24.3.06

os malditos não choram
ou
elegia ao pão de cada dia
Dedicado a John Coltrane e Tia Mulata
pão beijo na boca padaria madrugada café na cama ereção matinal namorada filé com fritas tédio fugidio declínio a cama levita uivo desejo pálido cópula evita destino trágica relação mutante orgulho cálido ovulação borbulhante de pus sangue escárnio casamento.

pão bebum no ralo da sinuca bafo de pinga punho escarro fétido na cara tapa de quem parece tua própria cara lavada amarga verniz da morte acalentada acende desfiladeiro armas e corações partidos copos de vidro mesas onde brindávamos olhos fechados todos até o fim da noite amizade.

pão passo firme soalho ímpeto de mãos vazias aos prantos pavor pecado bafo frio cigarro meias longas unhas curvas túmulos dos teus desejos medonhos sonhos cultivados sempre para serem corroídos ombros em contrações latentes do teu sorriso sujo guardado junto do teu contato em esponjas no sol da luz do banho sob o olhar preguiça que guarda costas até a noite quando sinais repetem sonhos que se repetem hoje quando sou inútil sem tuas sardas no meu travesseiro.

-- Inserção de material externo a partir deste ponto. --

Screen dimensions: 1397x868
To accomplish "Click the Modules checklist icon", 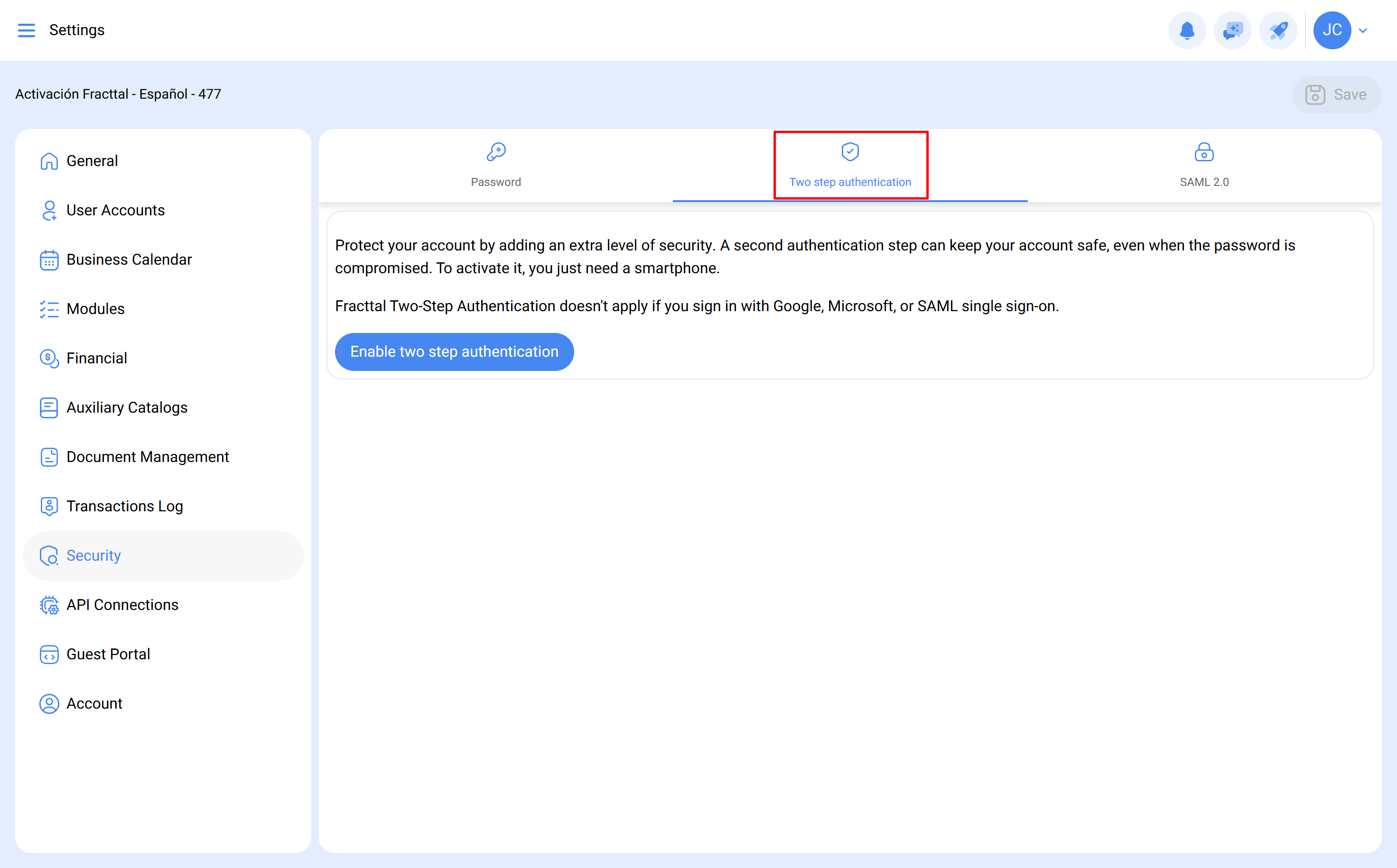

pão que trás e leva esconde pecado perdão diário de dó de ló de nossas mentiras feitas de alho no ritmo do vai e vem do nó da aureola sobre a viga pulsante recente mácula a cada pão que sopra o hálito do diabo nas orelhas maltratadas por razões entranhas estranhas ao próprio diabo que é você mesmo camisa esgarçada calças cofrinho com saco de pão nas mãos voltando pela madrugada sozinho cara lavada perfume para outra até cair nos braços da mesma maior pecadora aceita e recolhe os cacos da fatia de amor que sobra da devassidão.
pão eterno cúmplice único a quem não precisamos jamais perdoar por seus farelos ou pedir perdão pelos sacos escuros onde os guardamos à noite quando só as formigas se mexem para sempre abandonados nos ganchos chumbados em parede frias capachos da dor para cuja cura muitos murmuram destinos pecados mentiras.

Um comentário:

Anônimo disse...

Estranho e otimo.
Abraco.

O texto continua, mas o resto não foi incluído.